【12/20】フィリピン不動産が鈍化 不動産関連投融資比率が低水準へ
フィリピン不動産市況に陰りが見えてきている。
投資金額の増加が鈍化している。とくに、不動産投資については減少が明らかだ。フィリピン中央銀行の発表によると、2024年第3四半期末のフィリピン銀行・信託部門(銀行業界)の不動産セクターに対する投融資残高は3兆2,200億ペソだった。前年同期末(2023年9月末)の3兆0,800億ペソから4.5%増加にとどまった。
2024年第3四半期末の住宅用不動産ローンは前年同期末比8.1%増の1兆0,700億ペソ、
商業用不動産ローンは7.8%増の1兆7,800億ペソと実需は増加している。
しかしながた延滞不動産ローンは前年同期末と比べて9.9%増加した。さらに不動産投資残高は3,764億ペソで、前年同期末の4,457億ペソから15.5%減少した。
これは、過去10年間で投資が過熱化しコロナの影響で投資が止まったこともあって、投資物件にたいして需要が少ないこと。
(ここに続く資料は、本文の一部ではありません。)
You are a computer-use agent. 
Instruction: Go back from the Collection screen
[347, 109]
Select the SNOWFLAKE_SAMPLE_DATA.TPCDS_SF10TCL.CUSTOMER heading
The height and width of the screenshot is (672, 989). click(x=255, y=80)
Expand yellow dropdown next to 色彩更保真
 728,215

供給過多のサインが顕著に表れだしていると思われる。
また、背景には不動産セクターに対する投融資の低い伸びは、長引くインフレ懸念と金利高騰が影響していると考えられる。これらの結果、第3四半期末の銀行業界の総投融資残高に占める不動産セクターへの投融資残高比率は19.55%にとどまり5年ぶりの低水準を記録した。
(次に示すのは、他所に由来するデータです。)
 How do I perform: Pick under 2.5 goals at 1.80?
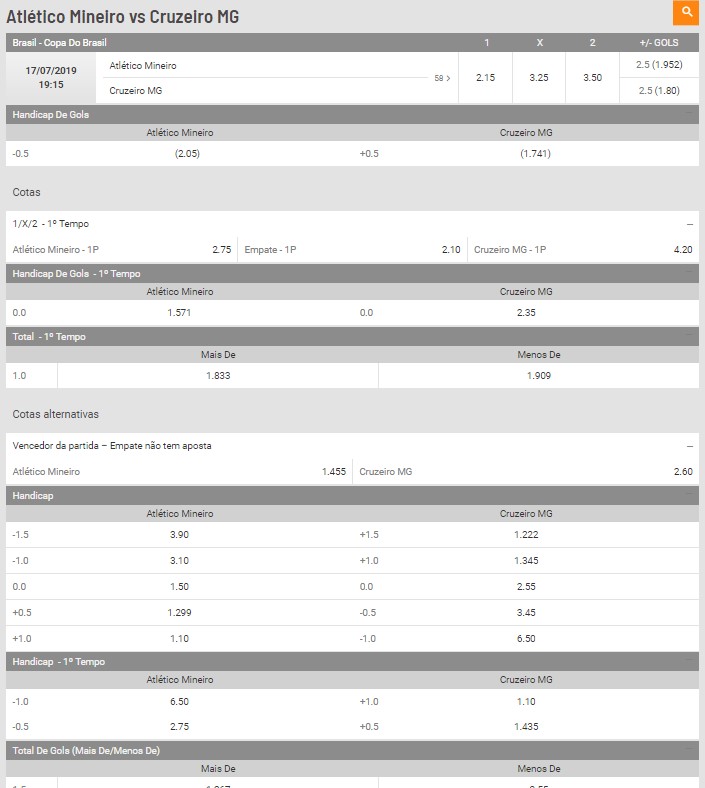(x=659, y=90)
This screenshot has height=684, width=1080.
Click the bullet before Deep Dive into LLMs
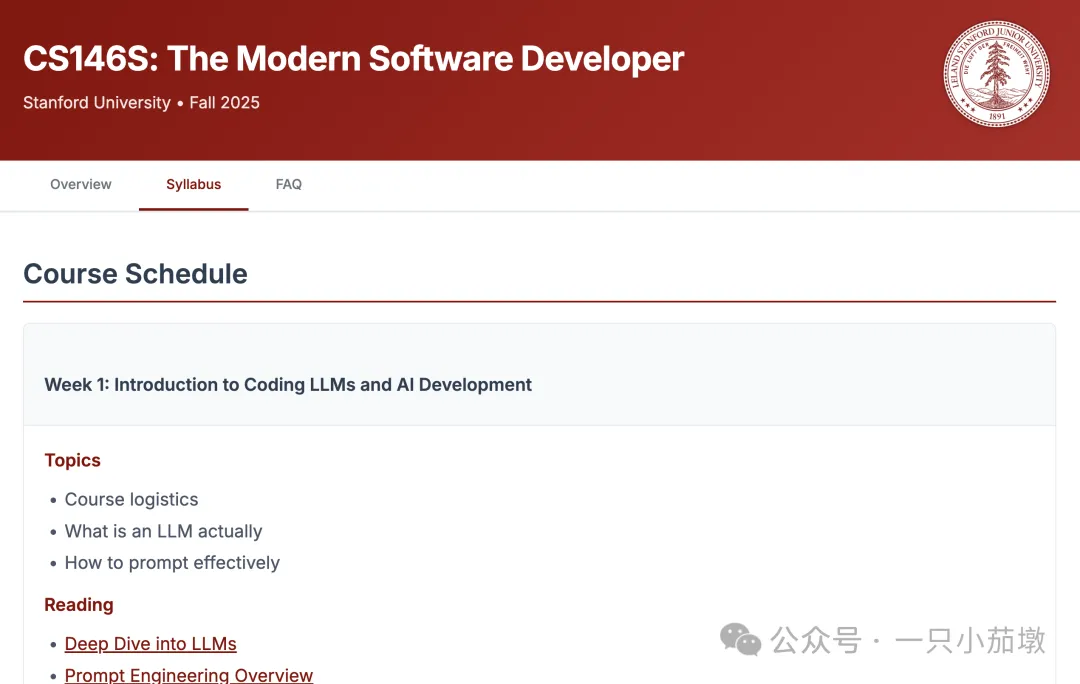pos(53,645)
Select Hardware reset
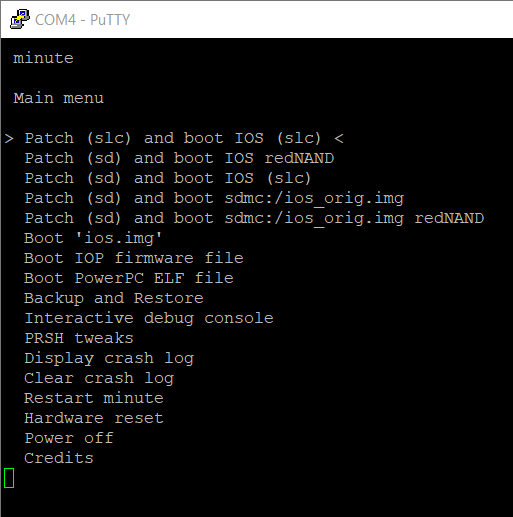 (x=94, y=418)
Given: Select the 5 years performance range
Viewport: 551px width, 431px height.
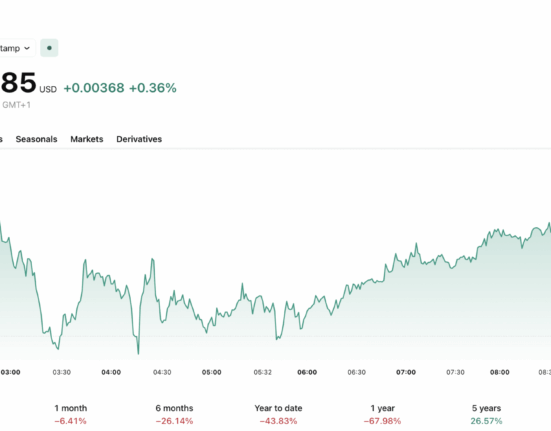Looking at the screenshot, I should coord(486,414).
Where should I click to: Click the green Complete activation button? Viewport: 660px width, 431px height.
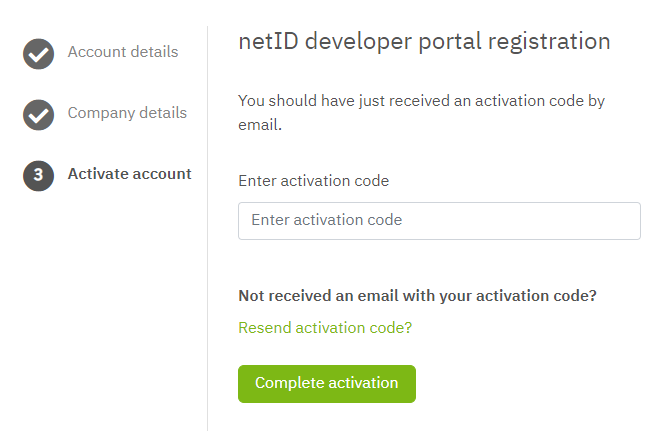[x=327, y=384]
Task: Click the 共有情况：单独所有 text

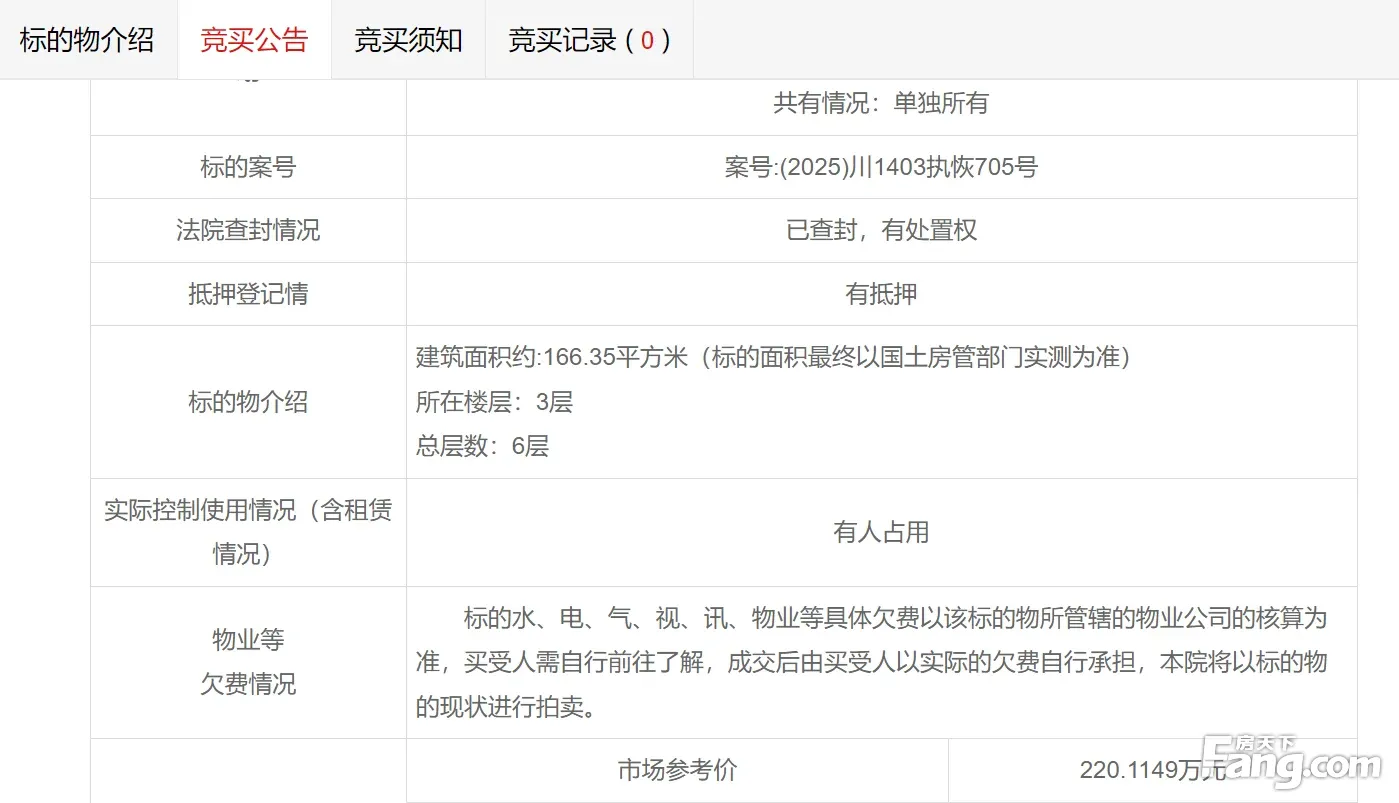Action: tap(880, 103)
また深刻なのは新築と中古物件の価格差が大きくなっている。MAKATIやBGC、オルティガスエリアでは1SQM30万PHPから40万PHPの高額物件が新築プレビルドで販売されているが、すでに竣工した中古物件が同地区で半額程度で販売されている実態がある。新築を買うより中古を半額で買ってすぐに運用したほうが利回りが大きいのだ。新築と中古のギャップが大きくなっているので、新築の価格が値下がりするか、上昇しづらい環境になっている可能性がある。